A “multiple stamp” in layout is where a single well (P-Well or N-Well) has two or more separate well connections, which are not connected to each other through metal. The well connections are resistively shorted to each other, through the well itself.
Multiple stamps are often considered bad practice in layout and flagged by tools like ERC and/or LVS, but they don’t actually pose any risk in silicon. That said, whilst they may not pose any risk, they also serve no beneficial purpose, and for that reason, should be avoided.
A “soft connect” is a type of multiple stamp, where one or more of the well connections are tied to a device and/or supply rail. These are inherently risky, as they will induce current flow through the well, which is a condition that should be avoided at all costs, with the exception perhaps, of well resistors.
CMOS devices form parasitic bipolar devices, which when placed in close proximity to each other, create actual circuits, like an SCR (silicon-controlled rectifier – also referred to as a thermistor), which if triggered, can cause failure conditions such as latch-up.
The SCR has a shared base/collector junction between the vertical PNP (P+ diffusion, N-Well, P-Substrate) of the PMOS transistor and the lateral NPN (N+ diffusion, P-Well, N-Well) formed by placing an NMOS in close proximity to the N-well, where the NMOS is placed. The N-well acts as both the base of the PNP transistor and the collector of the NPN.
The SCR is a closed loop system, applying positive feedback, such that one device can cause the other to switch on a little more, which in turn switches the first device on a little more, and so on.
Latch-up occurs, when both devices are fully switched on, where the SCR holds the voltage stable, whilst sinking a large amount of current, creating a low ohmic connection (i.e. short) between power and ground.
In order for either of the of the bipolars to switch on, there needs to be a Vbe (a potential difference between the devices emitter and base). If these were directly shorted in metal, then the device would remain off. However, the base and emitter of both bipolars are connected to each other through the resistance of the well, and not through metal.
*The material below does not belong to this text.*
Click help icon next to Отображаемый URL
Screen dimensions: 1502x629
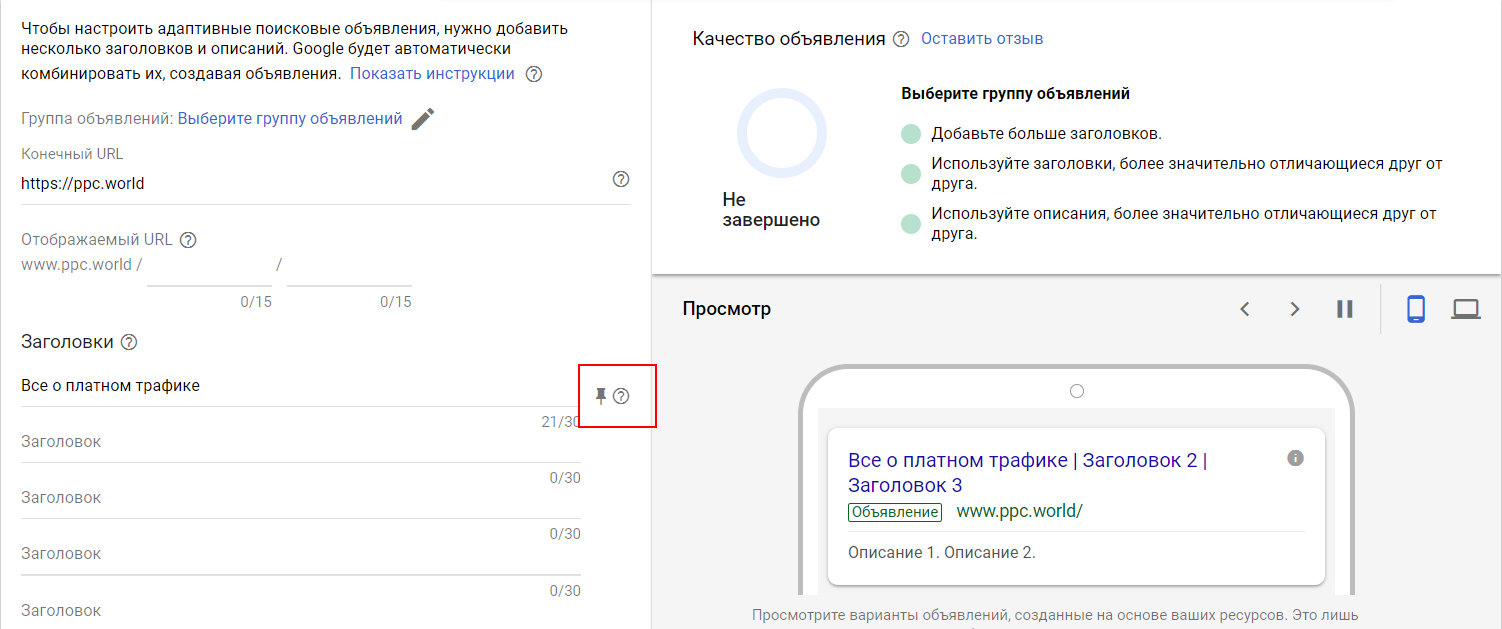click(188, 240)
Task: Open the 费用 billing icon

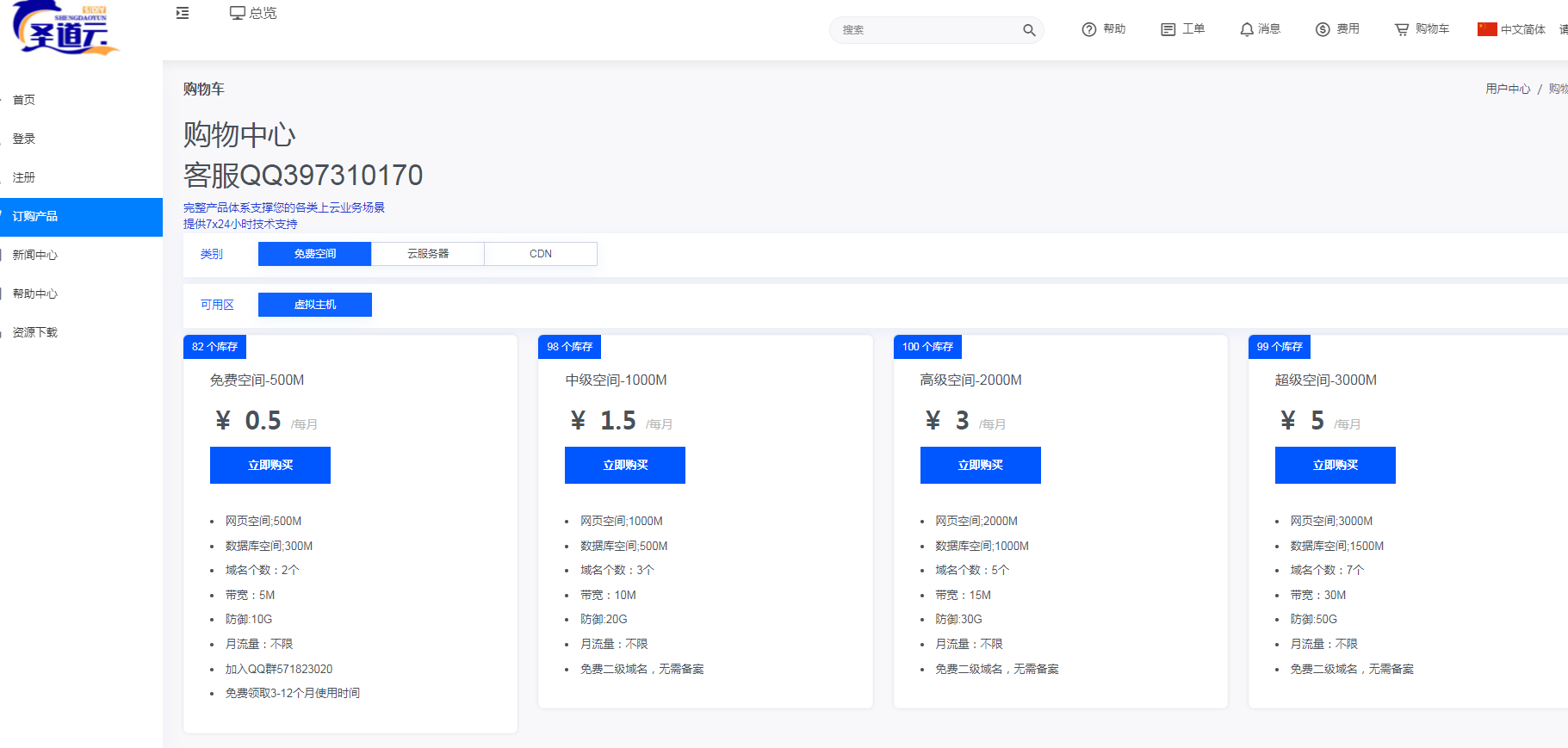Action: tap(1323, 29)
To avoid an IR drop across a well resistor, which would lead to a Vbe, causing the device to switch on, efforts are often made in layout to reduce the value of this resistance, by placing well contacts close to the base/emitter junctions of the bipolars.
Another way to avoid this switching on, is to reduce the current in a well. In fact, with the exception of well resistors, wells should not carry any current, even though inevitably there will be some stray current caused by factors such as capacitive coupling and so on. It is for this reason that soft connections carry so much risk, in that they can be a source of stray current in a well, which can in turn trigger latch-up conditions.
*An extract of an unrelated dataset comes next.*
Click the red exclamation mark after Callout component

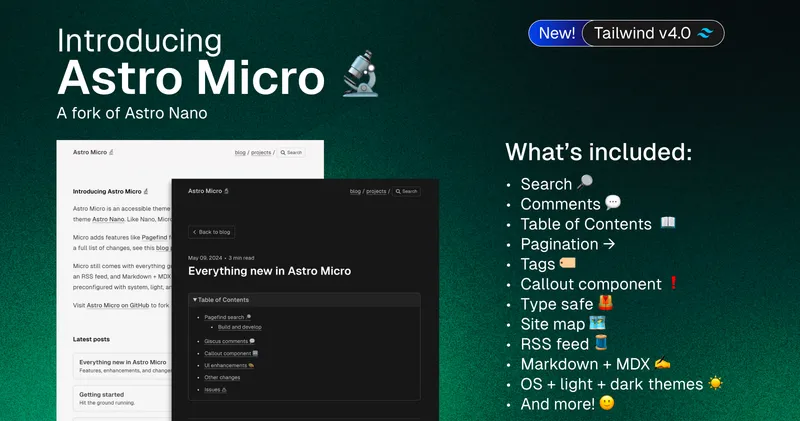(x=673, y=283)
Of course, a “simple” fix in layout, would be to short the well connections together in metal, likely satisfying LVS/ERC checks and eliminating this risk. Or does it? The answer is “No”. Verification tools may no longer flag a soft connection, but this does not guarantee, that current will not flow through the well.
Shorting Source to Bulk – Design Decision
On a bulk CMOS process, both the source and drain of a MOS device (in this example an NMOS) are inherent P/N junctions (diodes), where the N+ diffusion is the cathode and the P-Well is the anode.
Diodes are also capacitors, where the anode and cathode are the conductors and the depletion region between them, acts as the insulator.
The thickness of the depletion region is dependent on both the polarity of the voltages on the anode/cathode and the potential difference between them. In design, there is an effect called the “Body Effect”, caused by having a capacitance on the source of a MOS, which impacts the VT (threshold voltage) of the transistor.
One common way of eliminating this effect is by shorting the transistors source to its bulk, effectively shorting both sides of the diode/capacitor together. But is this always a good idea? Does this seemingly innocuous design decision introduce any risk into silicon in terms of introducing current into wells, or reducing immunity to latch-up?
The answer is “yes” – shorting a devices source to its bulk, reduces latch-up immunity, as now both the well (bulk) and the source act as a supply for that device, and all supplies carry current.
This is best explained in the example below. Here we have 4 NMOS devices, all with their own P-Well connection in close proximity to them. All 4 devices are shorted in metal to their own well connection. Underneath the devices is a wide, low ohmic supply (ground), which also runs over another P-Well connection. Devices A, B & C are then shorted from their bulks to this low ohmic supply rail, where device D is not. In addition, there is a second, narrower and longer supply rail above the blocks, which is going to another block.
This is clearly bad layout, and in this case LVS/ERC would flag a soft connection for device D, due to the well connection, not being connected in metal to any other of the well connections in the same well. If/when device D switches on, it would draw current from the supply rail (combined with the well connection), and through the well.
A simple fix to this would be to short the well connection of device D, to the supply through metal, removing the soft connect and eliminating the ERC error. However, what ERC or LVS does not check for, is how or where this connection is made. Once the well does not contain multiple stamps and is not soft connected, then it will pass the checks. In the “fixed” example below the shared bulk/source connection for device D is connected in metal to the narrower/longer higher ohmic rail above, instead of the lower ohmic rail below. But does this eliminate the risk of current through the well?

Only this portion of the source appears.